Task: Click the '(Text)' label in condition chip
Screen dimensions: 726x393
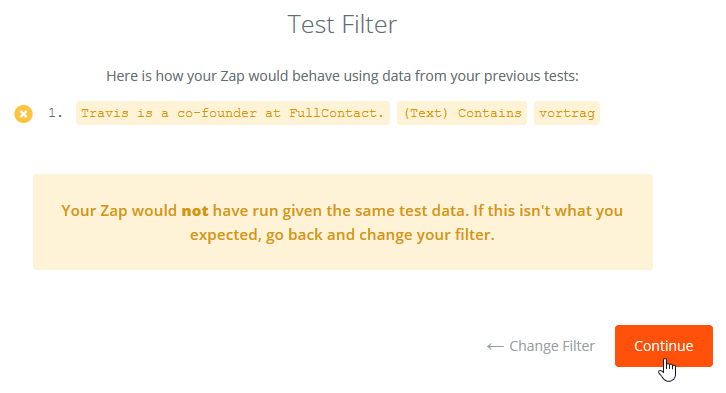Action: click(x=426, y=113)
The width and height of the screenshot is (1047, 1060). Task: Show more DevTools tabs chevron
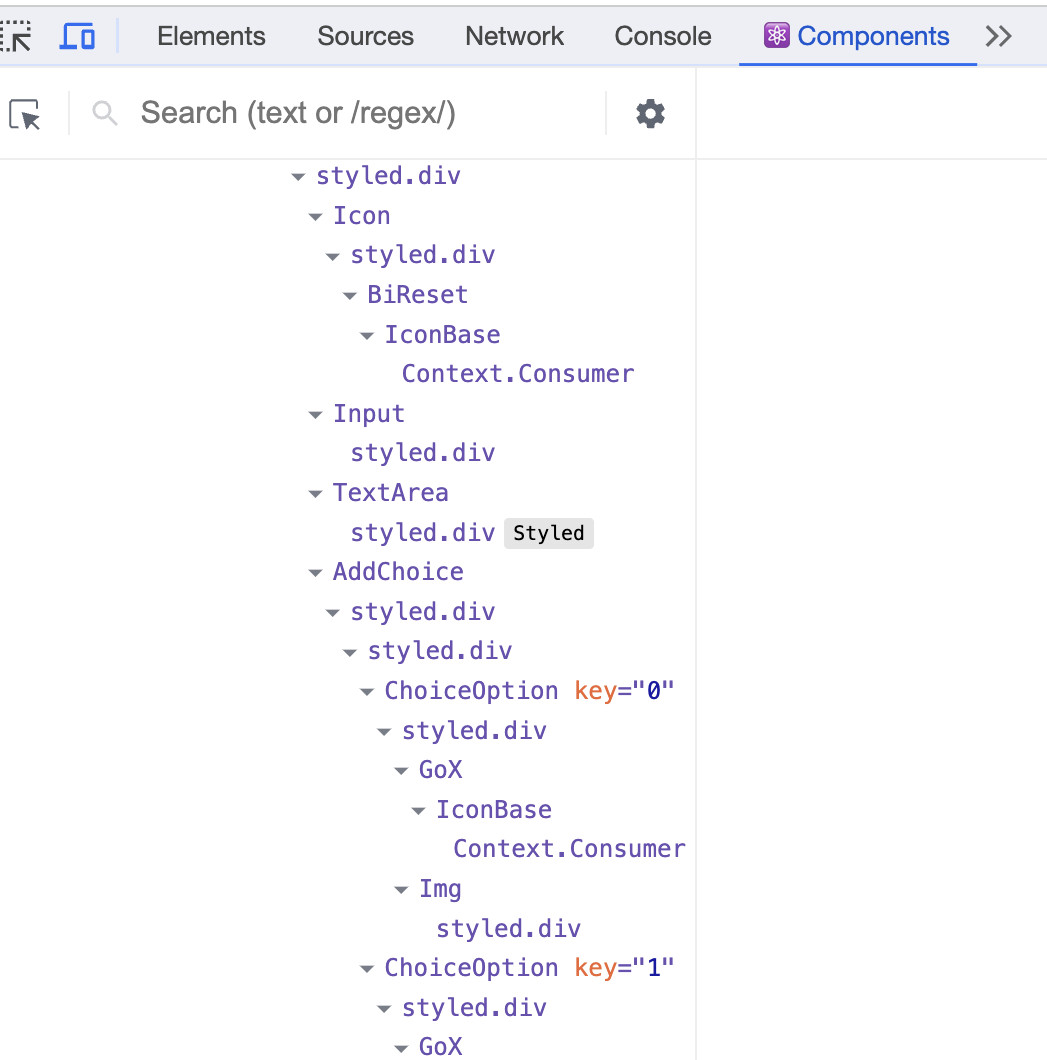pyautogui.click(x=998, y=36)
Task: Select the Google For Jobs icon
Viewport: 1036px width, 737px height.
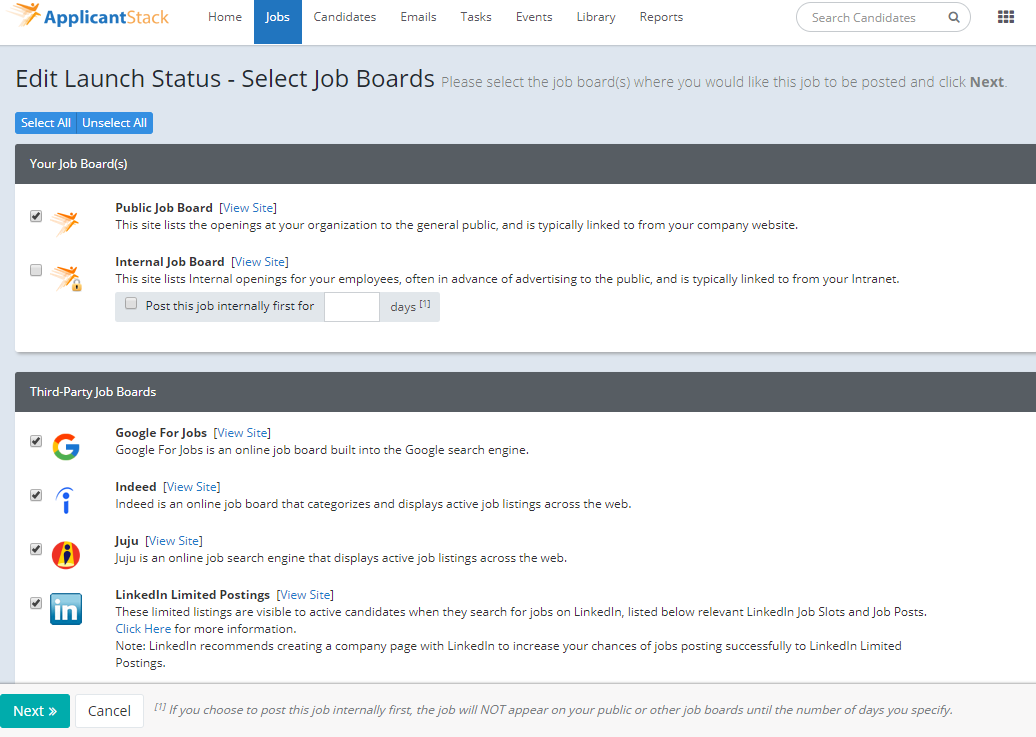Action: [66, 447]
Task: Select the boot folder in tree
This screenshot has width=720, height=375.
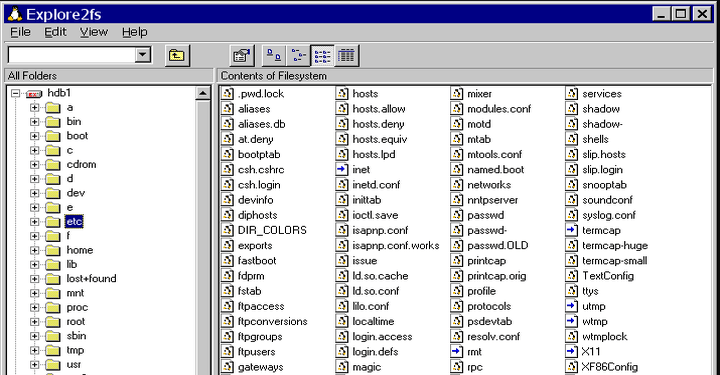Action: point(77,136)
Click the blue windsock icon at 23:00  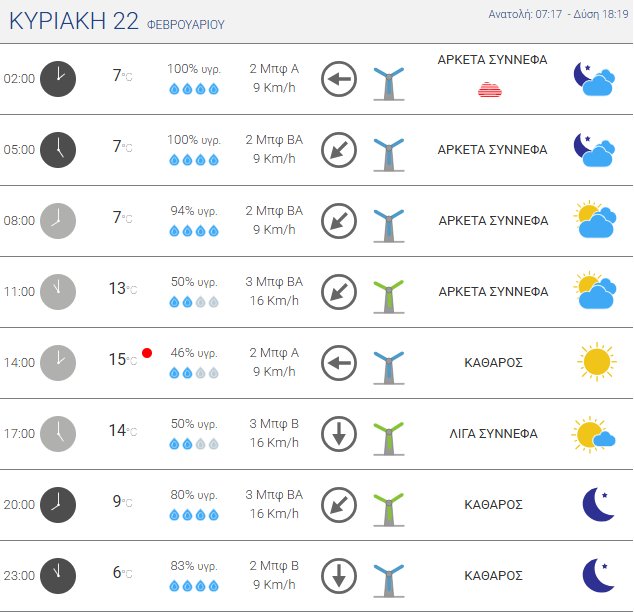(x=388, y=576)
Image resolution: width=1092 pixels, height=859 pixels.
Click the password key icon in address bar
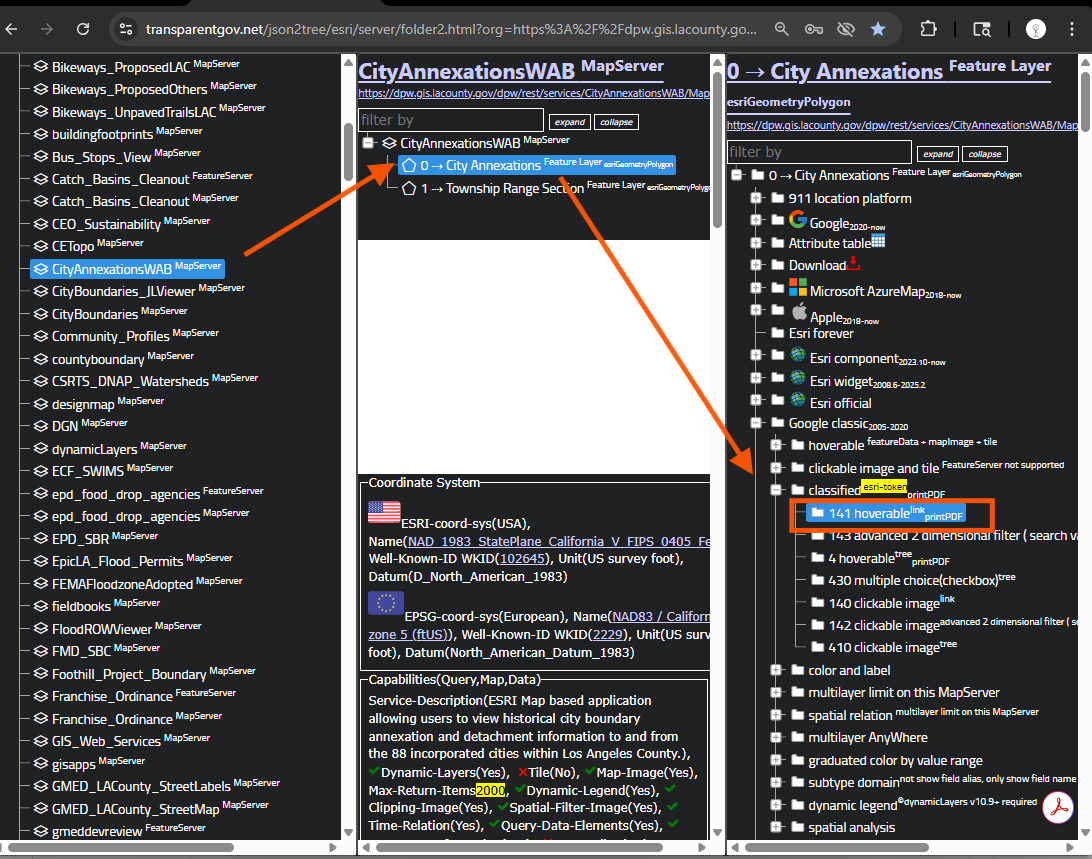[x=814, y=29]
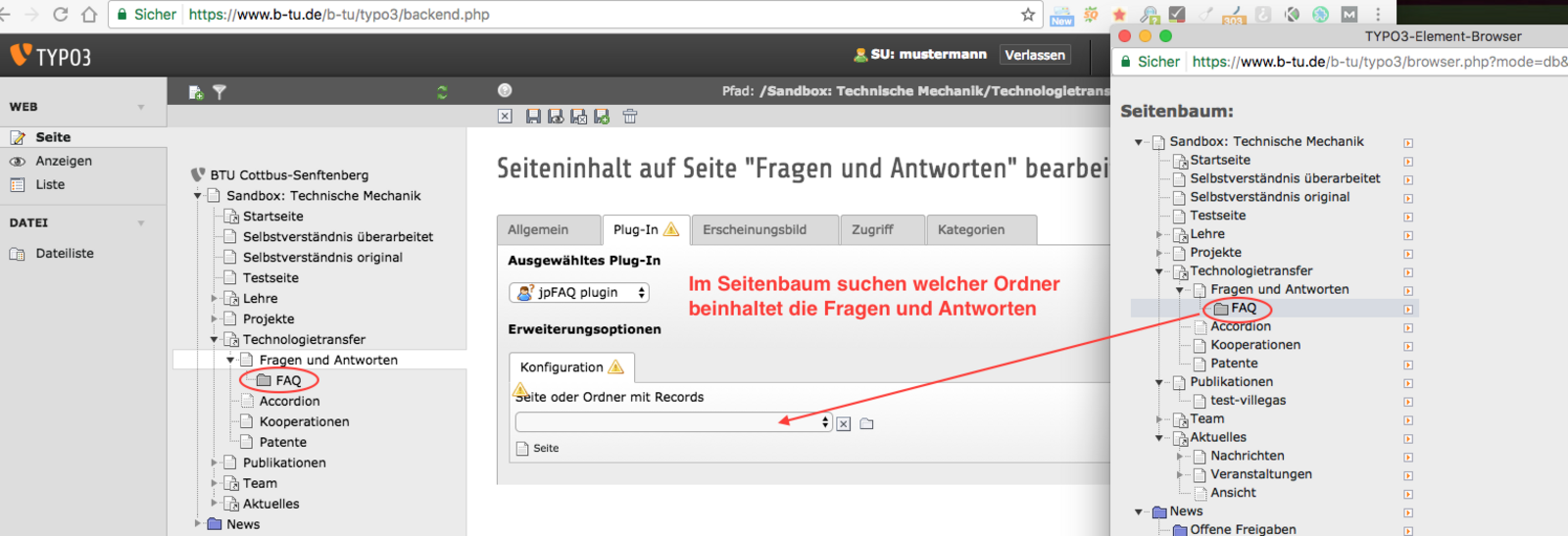
Task: Collapse Aktuelles in Element-Browser tree
Action: (x=1159, y=438)
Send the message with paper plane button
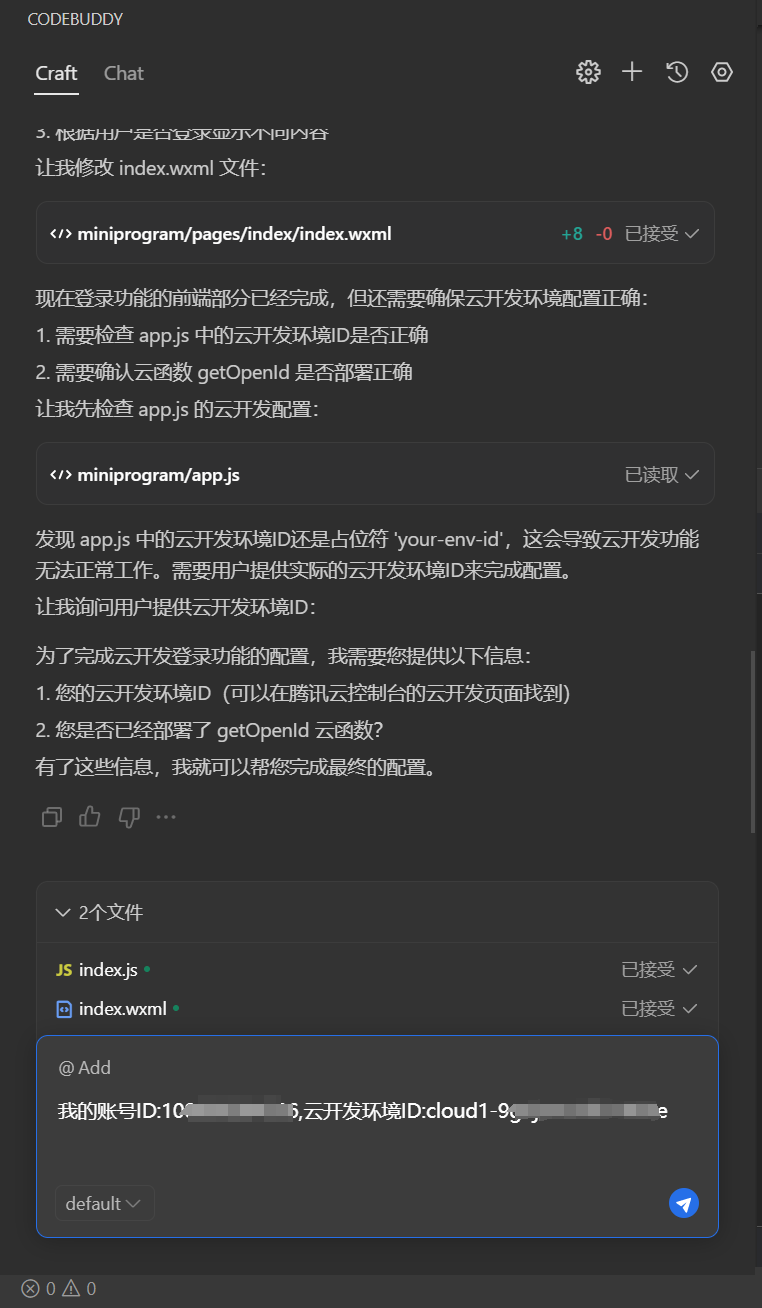 [684, 1204]
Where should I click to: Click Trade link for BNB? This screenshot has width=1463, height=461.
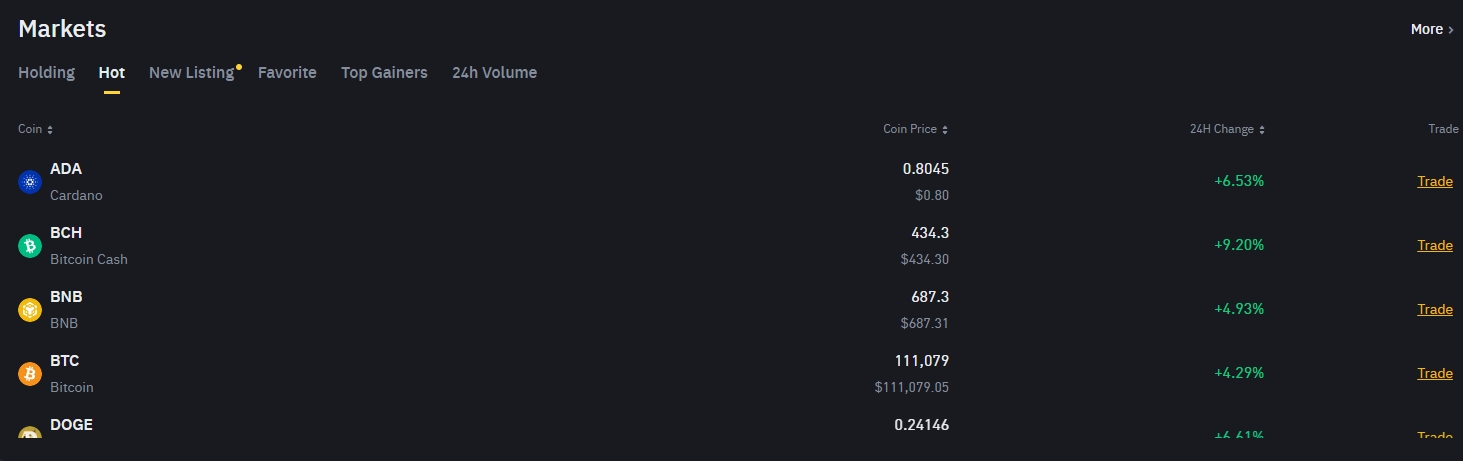[1435, 309]
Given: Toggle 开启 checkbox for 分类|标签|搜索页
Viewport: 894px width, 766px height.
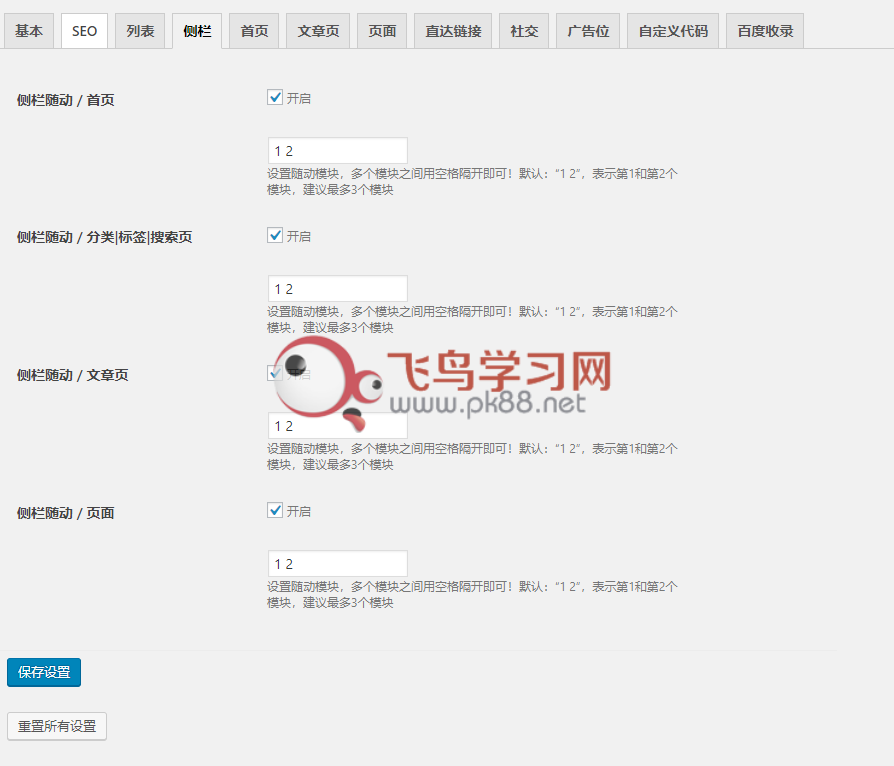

> SET TASK: Reproduce verbatim the part of the material that opens with the line containing "Where should I" and runs through the end of the material. Leave the pictures out of your answer.

> EXERCISE SOLUTION:
Where should I click to: Click Trade link for BNB? This screenshot has width=1463, height=461.
[1435, 309]
Given: Toggle 开启 checkbox for 分类|标签|搜索页
Viewport: 894px width, 766px height.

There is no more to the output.